Interestingly, even for patterns involving OPTIONAL (and MINUS), in many cases there are different orders that lead to the same result (independently on the data in the underlying database). Let’s look at the following variant of our initial query Q1a which, in addition, extracts the person label (and assume we have labels in our sample database for the persons, as well):

Q2a


 SELECT * WHERE {
   ?person rdf:type <http://example.com/Person> .
   ?person rdfs:label ?label .
   OPTIONAL { ?person <http://example.com/image> ?image } .
 }

Following the same arguments as in our example before, it is not allowed to move the OPTIONAL to the beginning, but the following query

Q2b


 SELECT * WHERE {
   ?person rdf:type <http://example.com/Person> .
   OPTIONAL { ?person <http://example.com/image> ?image } .
   ?person rdfs:label ?label .
 }

can be shown to be semantically equivalent. Without going into details, the key difference here towards our example from the beginning is that variable ?person has definitely been bound (in both Q2a and Q2b) when evaluating the OPTIONAL; this rules out strange effects as discussed in the beginning .

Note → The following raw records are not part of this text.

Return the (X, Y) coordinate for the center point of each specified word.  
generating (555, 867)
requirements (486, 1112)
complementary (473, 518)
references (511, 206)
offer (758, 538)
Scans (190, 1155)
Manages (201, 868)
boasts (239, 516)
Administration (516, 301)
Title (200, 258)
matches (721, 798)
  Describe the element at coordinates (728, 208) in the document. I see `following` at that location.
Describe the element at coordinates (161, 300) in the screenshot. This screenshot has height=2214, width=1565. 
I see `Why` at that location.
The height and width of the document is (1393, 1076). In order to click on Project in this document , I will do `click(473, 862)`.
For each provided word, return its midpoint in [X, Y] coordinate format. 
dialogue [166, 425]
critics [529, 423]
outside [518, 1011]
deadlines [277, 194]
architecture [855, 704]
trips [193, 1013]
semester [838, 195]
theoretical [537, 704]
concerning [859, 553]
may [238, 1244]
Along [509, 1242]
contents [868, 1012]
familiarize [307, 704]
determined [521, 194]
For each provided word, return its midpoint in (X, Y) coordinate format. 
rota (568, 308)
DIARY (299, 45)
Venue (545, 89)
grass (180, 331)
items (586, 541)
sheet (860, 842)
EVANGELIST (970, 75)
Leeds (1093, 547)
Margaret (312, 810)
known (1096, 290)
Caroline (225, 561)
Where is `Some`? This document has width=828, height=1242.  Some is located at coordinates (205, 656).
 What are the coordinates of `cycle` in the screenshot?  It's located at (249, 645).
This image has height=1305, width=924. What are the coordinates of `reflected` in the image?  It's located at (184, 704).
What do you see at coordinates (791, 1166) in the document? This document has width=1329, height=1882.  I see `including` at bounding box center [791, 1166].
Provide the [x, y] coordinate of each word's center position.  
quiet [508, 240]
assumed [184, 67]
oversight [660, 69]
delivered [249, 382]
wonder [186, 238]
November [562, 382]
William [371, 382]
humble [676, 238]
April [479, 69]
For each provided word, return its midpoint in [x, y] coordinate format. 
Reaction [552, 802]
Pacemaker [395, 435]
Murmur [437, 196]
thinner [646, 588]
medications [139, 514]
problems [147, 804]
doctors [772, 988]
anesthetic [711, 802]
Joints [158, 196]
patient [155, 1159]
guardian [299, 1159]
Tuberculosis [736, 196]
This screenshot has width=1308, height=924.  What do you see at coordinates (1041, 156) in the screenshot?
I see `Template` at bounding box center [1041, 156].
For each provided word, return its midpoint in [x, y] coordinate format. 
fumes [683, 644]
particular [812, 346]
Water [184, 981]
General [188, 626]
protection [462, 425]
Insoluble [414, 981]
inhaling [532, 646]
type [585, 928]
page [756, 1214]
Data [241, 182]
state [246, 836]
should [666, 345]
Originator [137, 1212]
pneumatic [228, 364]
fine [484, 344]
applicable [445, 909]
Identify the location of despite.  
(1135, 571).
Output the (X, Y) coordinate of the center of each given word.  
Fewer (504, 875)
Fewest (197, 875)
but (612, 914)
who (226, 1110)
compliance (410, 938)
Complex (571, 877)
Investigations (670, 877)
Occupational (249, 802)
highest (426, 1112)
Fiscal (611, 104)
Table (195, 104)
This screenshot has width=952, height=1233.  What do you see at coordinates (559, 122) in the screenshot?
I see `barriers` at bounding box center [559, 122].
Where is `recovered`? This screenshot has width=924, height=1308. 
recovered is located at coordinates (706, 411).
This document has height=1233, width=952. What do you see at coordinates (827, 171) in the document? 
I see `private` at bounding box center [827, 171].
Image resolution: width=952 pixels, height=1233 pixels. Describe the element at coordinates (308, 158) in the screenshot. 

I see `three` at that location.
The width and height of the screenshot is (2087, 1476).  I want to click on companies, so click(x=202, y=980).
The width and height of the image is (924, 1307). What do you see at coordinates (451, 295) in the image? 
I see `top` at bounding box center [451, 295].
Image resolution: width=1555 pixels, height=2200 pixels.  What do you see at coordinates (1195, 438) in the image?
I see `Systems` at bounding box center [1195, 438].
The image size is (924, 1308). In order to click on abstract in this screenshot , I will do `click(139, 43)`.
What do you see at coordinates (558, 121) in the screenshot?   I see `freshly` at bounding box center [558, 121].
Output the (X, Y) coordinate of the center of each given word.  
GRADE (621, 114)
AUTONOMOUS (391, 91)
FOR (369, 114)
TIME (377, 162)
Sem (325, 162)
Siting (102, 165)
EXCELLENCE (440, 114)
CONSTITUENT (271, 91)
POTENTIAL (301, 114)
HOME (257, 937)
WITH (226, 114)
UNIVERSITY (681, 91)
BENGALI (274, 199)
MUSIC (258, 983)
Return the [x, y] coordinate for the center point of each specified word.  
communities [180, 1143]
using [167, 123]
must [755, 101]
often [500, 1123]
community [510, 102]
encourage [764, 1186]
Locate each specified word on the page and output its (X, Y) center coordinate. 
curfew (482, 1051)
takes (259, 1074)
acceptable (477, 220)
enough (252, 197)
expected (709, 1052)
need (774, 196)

If you’re confused now about where to place your OPTIONAL’s, here are some rules of thumb:

  1. Be aware that order matters
  2. First specify your non-optional parts of the query (unless there’s some good to not do so)
  3. Then specify your OPTIONAL clauses to include optional patterns of your graph

For short, unless you want to encode somewhat odd patterns in SPARQL: it usually makes sense to put OPTIONAL patterns in the end of your join groups. If you’re still unsure about some of your queries, just have a look at the semantics section in the official W3C specs.

Optimizations within Blazegraph 1.5.2

While the official SPARQL semantics uses a sequential approach, one key optimization approach of the Blazegraph query optimizer is to identify a semantics-preserving reordering of join groups in the query that minimizes the amount of work spent in evaluating the query. Thereby, amongst other heuristics (such as cardinality estimations for the individual triple patterns), optimizers typically try to evaluate non-optional patterns first (this holds particularly in the presence of more complex OPTIONAL expressions).

As a consequence, queries like those sketched above challenge the Blazegraph query optimizer: reordering must be done carefully and based on sound theoretical foundations, in order to retain the semantics of the original query within the rewriting process. In Blazegraph 1.5.2, we’ve reworked Blazegraph’s internal join group reordering strategy.

For instance, Blazegraph 1.5.2 is able to detect the equivalence transformations (as sketched in Q2a/Q2b) when evaluating queries and uses this knowledge to find more efficient query execution plans: if you run Q2b query above in Blazegraph and turn the EXPLAIN mode on, you’ll see that the OPTIONAL clause is moved to the end by the optimizer in the optimized abstract syntax tree.